The diselenide analogue of oxidized glutathione - GSeSeG – has also been shown to act as an effective oxidant during protein folding [43]. GSeSeG can not only replace GSSG in a standard disulfide containing redox buffer, but works with much higher efficiency compared with its disulfide analogue. Selenols have lower pK_a values then thiols, which extends their advantageous kinetic properties to acidic pH. They have enhanced reactivity in both oxidized and reduced forms, although the diselenide bond is more stabile than the disulfide bond. Another organic selenide, selenocystamine is also a commercially available folding catalyst; however exhibits lower activity than GSeSeG, which become even more pronounced under acidic conditions. Nevertheless, besides their advantageous kinetic properties in protein folding, it is notable that selenide derivatives often exhibit high toxicity [44].

The thiol-specific oxidant, dipyridyl disulfide (DPS) was lately shown to affect directly the Ero1-PDI pathway [45]. DPS was able to rescue the ero1-1 mutant from its temperature sensitivity and the growth defect under anaerobic conditions.

Besides the above enumerated standard redox-active chemicals, non-redox-active small molecules were also shown to assist in disulfide bond formation. This class of compounds - called chemical chaperones - was shown to reverse the intracellular retention of several different misfolded proteins thus were used efficiently in conformational diseases. Among these molecules the most known are glycerol and other polyols, DMSO, trimethylamine-N-oxide and trifluoroethanol. All of them were shown to increase the rate of in vitro protein refolding with nonspecific manners, e.g. by stabilizing native-like folding intermediates, by increasing the kinetics of oligomeric assembly, or by inducing the conformational-order in the fully reduced polypeptide [46–47].
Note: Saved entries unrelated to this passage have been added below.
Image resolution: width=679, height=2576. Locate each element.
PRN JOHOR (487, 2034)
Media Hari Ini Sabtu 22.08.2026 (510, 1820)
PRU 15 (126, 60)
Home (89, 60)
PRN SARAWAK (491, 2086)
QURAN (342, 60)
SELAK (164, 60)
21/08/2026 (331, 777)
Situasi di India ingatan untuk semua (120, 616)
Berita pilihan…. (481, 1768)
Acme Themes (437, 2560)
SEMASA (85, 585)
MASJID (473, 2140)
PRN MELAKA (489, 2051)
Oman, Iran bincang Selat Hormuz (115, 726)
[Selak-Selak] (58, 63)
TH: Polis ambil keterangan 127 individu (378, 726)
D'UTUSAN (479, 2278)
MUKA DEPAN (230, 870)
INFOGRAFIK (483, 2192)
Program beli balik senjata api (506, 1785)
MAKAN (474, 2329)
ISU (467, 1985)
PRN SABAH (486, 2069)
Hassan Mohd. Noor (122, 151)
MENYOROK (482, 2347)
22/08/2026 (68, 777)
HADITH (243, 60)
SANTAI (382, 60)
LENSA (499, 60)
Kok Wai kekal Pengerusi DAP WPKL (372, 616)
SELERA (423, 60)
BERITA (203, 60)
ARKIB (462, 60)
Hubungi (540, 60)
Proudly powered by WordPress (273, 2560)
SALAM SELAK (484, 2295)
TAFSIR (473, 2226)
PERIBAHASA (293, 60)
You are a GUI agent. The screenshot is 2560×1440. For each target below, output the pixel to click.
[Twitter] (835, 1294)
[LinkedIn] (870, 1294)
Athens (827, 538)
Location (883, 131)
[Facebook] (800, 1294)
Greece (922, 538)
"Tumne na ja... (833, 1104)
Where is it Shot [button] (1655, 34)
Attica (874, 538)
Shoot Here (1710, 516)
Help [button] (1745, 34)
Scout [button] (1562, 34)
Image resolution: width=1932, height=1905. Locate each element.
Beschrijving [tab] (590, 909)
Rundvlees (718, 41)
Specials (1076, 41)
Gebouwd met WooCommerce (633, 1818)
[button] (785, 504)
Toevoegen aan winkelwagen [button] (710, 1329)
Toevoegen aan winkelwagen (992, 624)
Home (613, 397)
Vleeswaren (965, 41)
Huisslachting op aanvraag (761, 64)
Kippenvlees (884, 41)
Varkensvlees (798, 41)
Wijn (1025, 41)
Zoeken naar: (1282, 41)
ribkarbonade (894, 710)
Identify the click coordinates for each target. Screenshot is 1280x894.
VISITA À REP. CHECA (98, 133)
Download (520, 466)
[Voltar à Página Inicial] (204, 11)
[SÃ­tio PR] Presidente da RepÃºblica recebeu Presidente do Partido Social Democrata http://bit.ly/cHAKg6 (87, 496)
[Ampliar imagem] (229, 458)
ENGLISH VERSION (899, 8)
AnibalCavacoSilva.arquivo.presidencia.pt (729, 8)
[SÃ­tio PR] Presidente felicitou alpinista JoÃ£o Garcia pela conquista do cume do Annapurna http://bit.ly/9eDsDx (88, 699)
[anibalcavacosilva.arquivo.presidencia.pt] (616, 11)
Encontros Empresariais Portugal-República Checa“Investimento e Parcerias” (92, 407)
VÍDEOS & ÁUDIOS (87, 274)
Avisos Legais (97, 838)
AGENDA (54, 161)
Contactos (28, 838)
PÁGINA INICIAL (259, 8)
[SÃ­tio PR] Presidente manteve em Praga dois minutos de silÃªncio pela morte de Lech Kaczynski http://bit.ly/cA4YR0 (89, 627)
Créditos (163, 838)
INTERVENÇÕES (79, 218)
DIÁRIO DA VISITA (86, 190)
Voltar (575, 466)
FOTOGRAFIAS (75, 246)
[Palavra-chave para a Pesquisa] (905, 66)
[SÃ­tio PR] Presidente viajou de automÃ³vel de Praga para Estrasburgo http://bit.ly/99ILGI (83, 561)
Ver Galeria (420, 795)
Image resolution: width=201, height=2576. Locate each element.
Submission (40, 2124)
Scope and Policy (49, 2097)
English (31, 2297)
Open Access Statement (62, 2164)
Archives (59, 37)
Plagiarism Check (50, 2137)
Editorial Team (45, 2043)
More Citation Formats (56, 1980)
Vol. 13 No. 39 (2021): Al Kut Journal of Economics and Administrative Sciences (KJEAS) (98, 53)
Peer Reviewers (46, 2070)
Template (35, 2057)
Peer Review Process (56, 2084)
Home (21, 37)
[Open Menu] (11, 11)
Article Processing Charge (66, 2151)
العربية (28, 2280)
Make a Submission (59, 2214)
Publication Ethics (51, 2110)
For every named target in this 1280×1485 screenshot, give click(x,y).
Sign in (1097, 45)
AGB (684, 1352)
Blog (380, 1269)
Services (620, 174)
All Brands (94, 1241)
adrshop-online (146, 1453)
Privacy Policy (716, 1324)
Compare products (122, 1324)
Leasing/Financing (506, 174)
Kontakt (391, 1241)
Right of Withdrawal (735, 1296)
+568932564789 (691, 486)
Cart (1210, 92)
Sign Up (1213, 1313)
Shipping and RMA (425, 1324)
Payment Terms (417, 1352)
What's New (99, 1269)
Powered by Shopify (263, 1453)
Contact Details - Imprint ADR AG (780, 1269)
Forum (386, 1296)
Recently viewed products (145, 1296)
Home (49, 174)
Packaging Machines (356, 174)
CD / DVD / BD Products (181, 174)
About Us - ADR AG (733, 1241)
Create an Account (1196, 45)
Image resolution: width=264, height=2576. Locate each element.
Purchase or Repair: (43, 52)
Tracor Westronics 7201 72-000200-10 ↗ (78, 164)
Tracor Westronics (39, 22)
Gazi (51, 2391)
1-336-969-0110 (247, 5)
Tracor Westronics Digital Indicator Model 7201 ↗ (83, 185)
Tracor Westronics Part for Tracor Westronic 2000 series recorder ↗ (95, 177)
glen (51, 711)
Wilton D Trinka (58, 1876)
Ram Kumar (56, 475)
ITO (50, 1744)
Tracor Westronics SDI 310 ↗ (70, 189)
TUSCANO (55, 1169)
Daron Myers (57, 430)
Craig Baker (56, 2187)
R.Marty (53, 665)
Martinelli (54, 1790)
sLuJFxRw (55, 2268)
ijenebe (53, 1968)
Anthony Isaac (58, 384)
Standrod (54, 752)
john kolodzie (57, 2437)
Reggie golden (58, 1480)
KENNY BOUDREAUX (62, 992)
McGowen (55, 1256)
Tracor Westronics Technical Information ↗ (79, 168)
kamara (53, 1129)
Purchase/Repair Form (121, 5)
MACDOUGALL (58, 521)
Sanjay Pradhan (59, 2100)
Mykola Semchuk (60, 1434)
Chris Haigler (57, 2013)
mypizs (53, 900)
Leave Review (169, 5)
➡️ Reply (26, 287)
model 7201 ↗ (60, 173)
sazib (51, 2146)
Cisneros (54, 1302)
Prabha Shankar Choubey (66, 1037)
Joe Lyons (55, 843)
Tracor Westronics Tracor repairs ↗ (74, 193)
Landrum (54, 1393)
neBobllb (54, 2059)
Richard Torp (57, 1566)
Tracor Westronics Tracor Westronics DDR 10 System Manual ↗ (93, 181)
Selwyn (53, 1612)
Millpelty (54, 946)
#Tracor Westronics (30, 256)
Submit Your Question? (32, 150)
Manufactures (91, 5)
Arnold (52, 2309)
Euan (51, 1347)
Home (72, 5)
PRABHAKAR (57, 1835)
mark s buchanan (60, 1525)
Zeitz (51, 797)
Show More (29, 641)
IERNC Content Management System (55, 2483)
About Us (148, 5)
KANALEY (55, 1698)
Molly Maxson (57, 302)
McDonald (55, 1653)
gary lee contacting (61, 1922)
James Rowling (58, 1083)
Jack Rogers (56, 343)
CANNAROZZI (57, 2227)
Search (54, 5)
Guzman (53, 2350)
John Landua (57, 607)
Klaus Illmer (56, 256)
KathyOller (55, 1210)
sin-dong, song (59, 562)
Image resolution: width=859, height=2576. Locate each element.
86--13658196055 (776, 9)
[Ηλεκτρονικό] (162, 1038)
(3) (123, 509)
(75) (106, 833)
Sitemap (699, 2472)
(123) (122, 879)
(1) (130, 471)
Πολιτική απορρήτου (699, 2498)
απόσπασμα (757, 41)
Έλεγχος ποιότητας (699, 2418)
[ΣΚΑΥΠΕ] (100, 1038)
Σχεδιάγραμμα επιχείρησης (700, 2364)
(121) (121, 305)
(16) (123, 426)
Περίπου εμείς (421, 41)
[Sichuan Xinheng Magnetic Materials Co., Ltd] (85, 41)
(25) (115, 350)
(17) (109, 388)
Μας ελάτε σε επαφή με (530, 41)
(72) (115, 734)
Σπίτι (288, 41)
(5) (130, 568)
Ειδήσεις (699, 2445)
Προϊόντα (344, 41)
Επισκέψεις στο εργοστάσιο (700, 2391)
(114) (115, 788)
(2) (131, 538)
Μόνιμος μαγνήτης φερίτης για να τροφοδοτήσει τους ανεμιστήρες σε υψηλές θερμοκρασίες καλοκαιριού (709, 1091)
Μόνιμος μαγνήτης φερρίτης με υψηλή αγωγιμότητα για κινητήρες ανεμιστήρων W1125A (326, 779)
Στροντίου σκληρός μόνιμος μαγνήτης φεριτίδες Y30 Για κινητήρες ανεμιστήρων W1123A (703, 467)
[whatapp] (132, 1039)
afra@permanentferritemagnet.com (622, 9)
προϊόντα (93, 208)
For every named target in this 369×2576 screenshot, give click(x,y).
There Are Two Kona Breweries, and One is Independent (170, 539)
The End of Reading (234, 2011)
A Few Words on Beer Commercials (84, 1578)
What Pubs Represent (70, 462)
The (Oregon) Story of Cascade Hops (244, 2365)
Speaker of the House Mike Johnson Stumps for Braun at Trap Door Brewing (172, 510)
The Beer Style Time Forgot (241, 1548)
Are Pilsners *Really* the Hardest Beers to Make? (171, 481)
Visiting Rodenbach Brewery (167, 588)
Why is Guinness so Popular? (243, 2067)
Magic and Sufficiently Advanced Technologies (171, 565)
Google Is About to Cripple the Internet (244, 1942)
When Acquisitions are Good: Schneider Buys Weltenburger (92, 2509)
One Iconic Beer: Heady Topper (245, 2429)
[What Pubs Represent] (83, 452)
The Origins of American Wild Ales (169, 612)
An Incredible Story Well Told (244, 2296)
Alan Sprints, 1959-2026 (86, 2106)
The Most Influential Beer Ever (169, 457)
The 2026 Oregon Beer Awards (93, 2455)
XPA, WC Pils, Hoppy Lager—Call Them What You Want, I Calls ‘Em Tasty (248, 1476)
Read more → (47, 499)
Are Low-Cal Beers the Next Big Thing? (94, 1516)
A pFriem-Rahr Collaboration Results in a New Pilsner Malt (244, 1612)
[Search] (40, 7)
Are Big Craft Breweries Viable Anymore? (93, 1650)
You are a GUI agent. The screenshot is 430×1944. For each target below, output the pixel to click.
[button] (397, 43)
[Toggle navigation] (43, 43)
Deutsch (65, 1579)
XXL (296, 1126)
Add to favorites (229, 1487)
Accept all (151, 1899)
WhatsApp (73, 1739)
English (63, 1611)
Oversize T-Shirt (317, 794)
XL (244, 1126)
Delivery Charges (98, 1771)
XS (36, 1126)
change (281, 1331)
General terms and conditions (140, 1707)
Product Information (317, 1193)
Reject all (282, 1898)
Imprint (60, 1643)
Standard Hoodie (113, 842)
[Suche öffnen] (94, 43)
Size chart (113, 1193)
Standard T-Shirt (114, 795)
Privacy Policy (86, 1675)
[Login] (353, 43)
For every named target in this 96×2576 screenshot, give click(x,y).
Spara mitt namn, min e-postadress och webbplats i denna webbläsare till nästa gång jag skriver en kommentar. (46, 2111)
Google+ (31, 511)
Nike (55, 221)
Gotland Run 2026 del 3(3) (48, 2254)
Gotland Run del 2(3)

Oxidative protein folding is mediated by an electron relay system chiefly composed by luminal proteins of the ER. However, low molecular weight electron acceptors can also contribute to the process. Their participation has been evidenced in bacteria and is suggested also in eukaryotes. Several compounds have been designed, synthesized and used effectively as folding catalysts. Recent observations show that endogenous molecules – principally water- and lipid-soluble antioxidant vitamins – can fulfill the same role. The thiol oxidant effect of dehydroascorbic acid has been demonstrated in in vitro systems, and some in vivo findings support its involvement in the oxidative folding. The effects of these vitamins on oxidative folding can contribute to their in vivo action. Further work is needed for the mapping of the redox network composed by the small electron carrier compounds in the ER lumen.